The venture firms General Catalyst and Flourish Ventures led the seed round, with participation from investors like Coinbase Ventures and Enlight Capital, among others. Leo Liang, cofounder and CEO of CipherOwl, declined to disclose at what valuation his company raised its round.
“As we see a shift from a fiat ecosystem to a more on-chain payment infrastructure, there’s going to need to be the same—or if not even more sophisticated—compliance and fraud systems,” John Onwualu, principal at Flourish Ventures, told Fortune.
Crypto compliance—with AI
There is already a crowded field of firms that monitor transactions involving cryptocurrencies like Bitcoin and Solana, including long-established brands like Chainalysis, Elliptic, and TRM Labs. These companies have become even more in demand as big banks like JPMorgan Chase and Morgan Stanley, which are historically some of the most conservative financial institutions, dive even deeper into crypto.
Still, Liang and his cofounder Ming Jiang believe they can carve out a niche in a competitive field. The duo are longtime colleagues who first worked together at Cruise, a self-driving car startup that General Motors bought in 2016 and then shut down in December. After Cruise, the two software developers went on to Coinbase, where they worked on building out the crypto exchange’s compliance software.
In 2024, Liang and Ming decided to leave Coinbase and found their own compliance startup. In what Liang calls the “dark forest” of crypto, where pseudonymous transactions race across obscure blockchains, the duo want their startup to be a sentry, or “owl,” looking out for their clients. (That’s how the two arrived at CipherOwl, their startup’s name.)
Since December, when the pair first began selling their software, they’ve attracted big-name clients. They include Coinbase, the crypto exchange OKX, as well as public sector customers, including law enforcement, whose identities Liang and Ming said they couldn’t publicly disclose.

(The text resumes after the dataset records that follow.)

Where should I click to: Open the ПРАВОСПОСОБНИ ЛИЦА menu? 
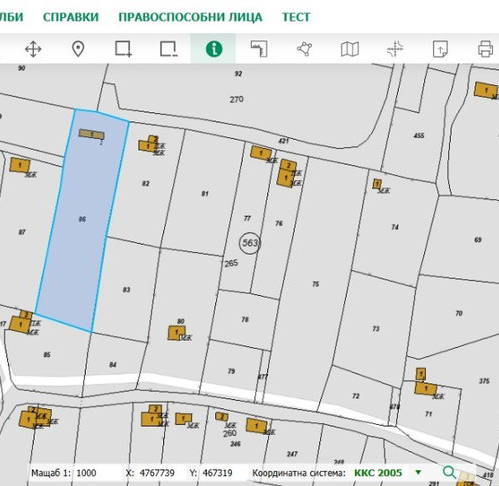click(190, 17)
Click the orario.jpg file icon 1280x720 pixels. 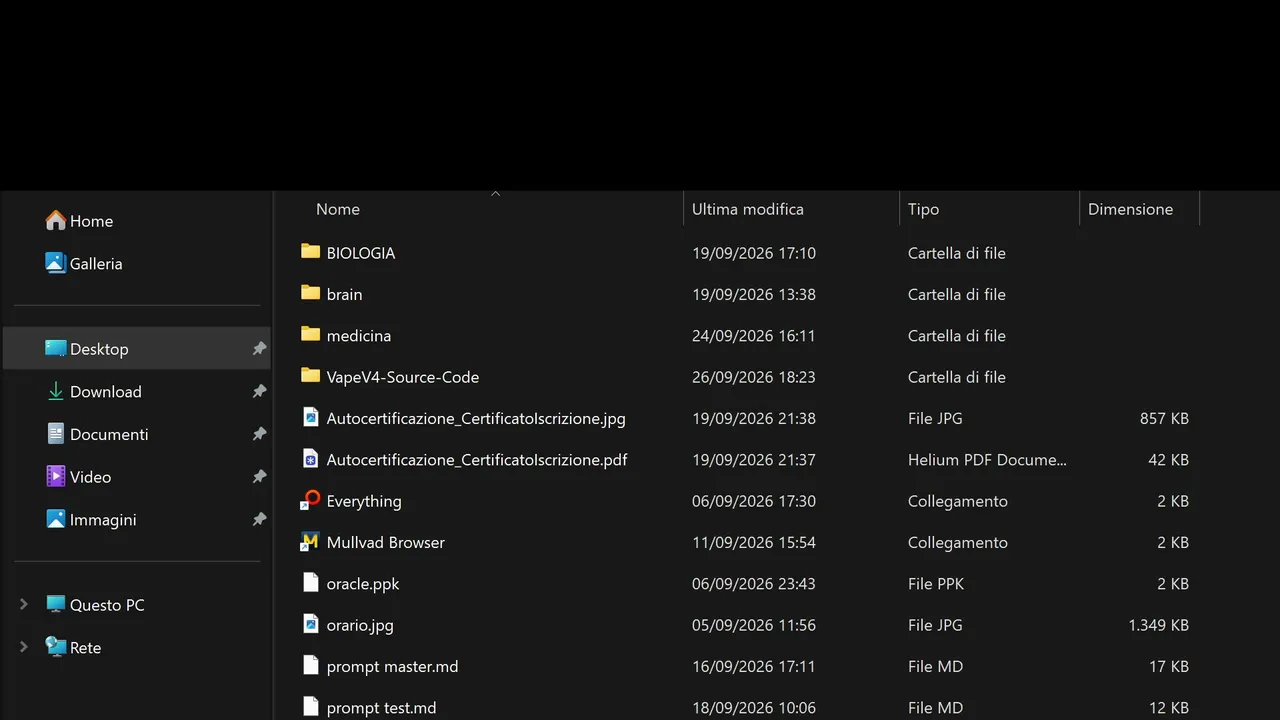(x=310, y=624)
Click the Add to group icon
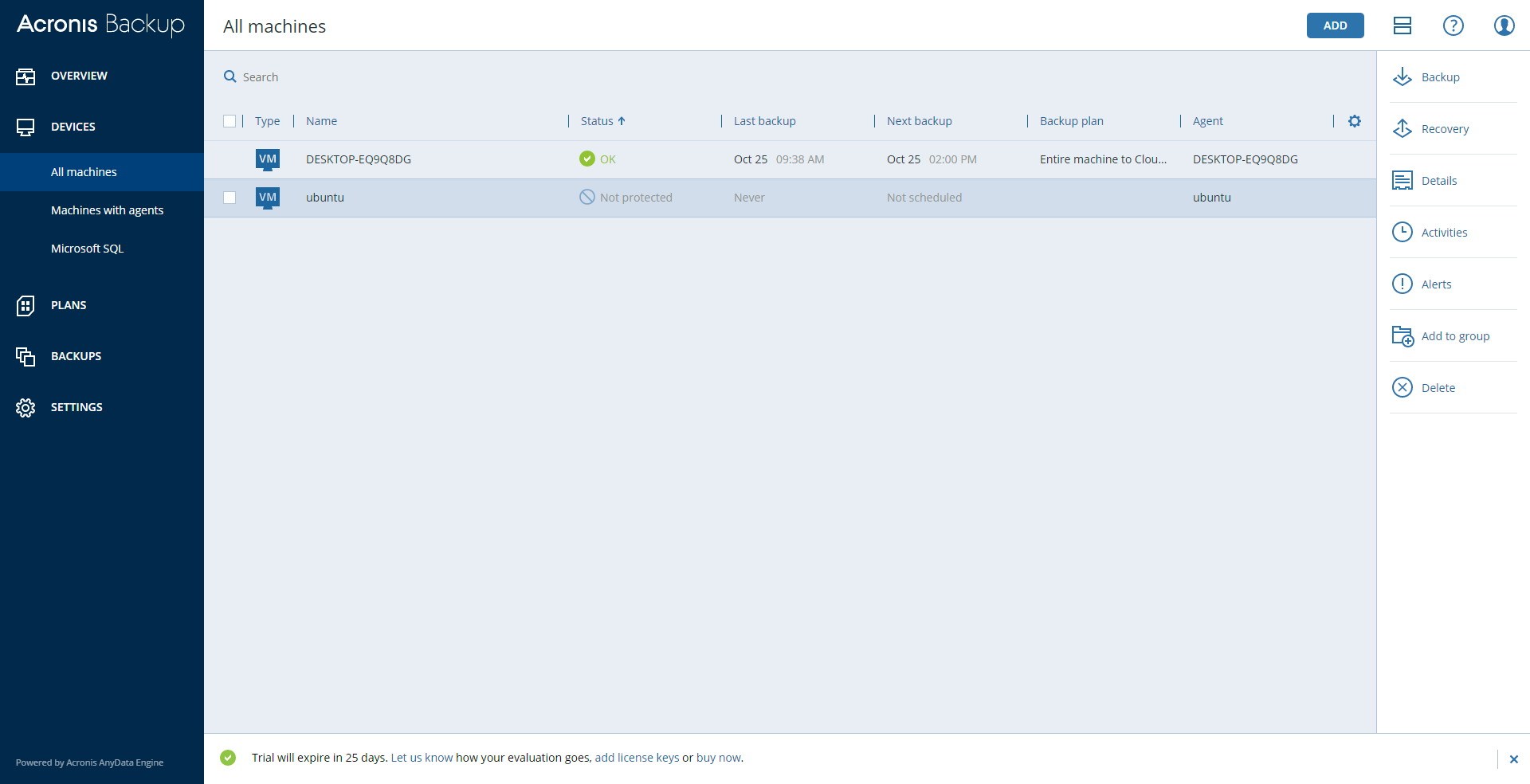This screenshot has width=1530, height=784. (1402, 336)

With only eight employees, CipherOwl’s edge over established incumbents is AI, said Liang and Ming. While all crypto compliance companies use generative AI to speed up their operations, CipherOwl has built it into their processes from the ground up, said Marc Bhargava, managing director at General Catalyst.
“I would just expect that an AI-native team that’s implementing these improvements is most likely to benefit from all of this new technology rather than some of the incumbents,” he told Fortune.
For example, after CipherOwl flags a transaction, the startup uses AI to generate an easy-to-read report that explains why the transaction was likely flagged and gives human reviewers a head start on diagnosing why a crypto transfer was suspicious.
“It’s less expensive and much more efficient,” said Jiang.